++++ Records shown
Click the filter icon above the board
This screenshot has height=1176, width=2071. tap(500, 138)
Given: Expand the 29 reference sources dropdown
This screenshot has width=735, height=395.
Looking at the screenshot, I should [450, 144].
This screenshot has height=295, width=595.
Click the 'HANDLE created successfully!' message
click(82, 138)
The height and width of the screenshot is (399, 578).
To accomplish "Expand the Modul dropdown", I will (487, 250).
++++++++
→ **Instructions for the task**: Rewrite the lines above as a two-column CSV with the headers instruction and response. Put one row per request, with its text in the first field and its answer in the second, each field quoted and any line breaks replaced by spaces.

→ **Response**:
instruction,response
"Click the filter icon above the board","This screenshot has height=1176, width=2071. tap(500, 138)"
"Given: Expand the 29 reference sources dropdown This screenshot has width=735, height=395.","Looking at the screenshot, I should [450, 144]."
"This screenshot has height=295, width=595. Click the 'HANDLE created successfully!' message","click(82, 138)"
"The height and width of the screenshot is (399, 578). To accomplish ""Expand the Modul dropdown"",","I will (487, 250)."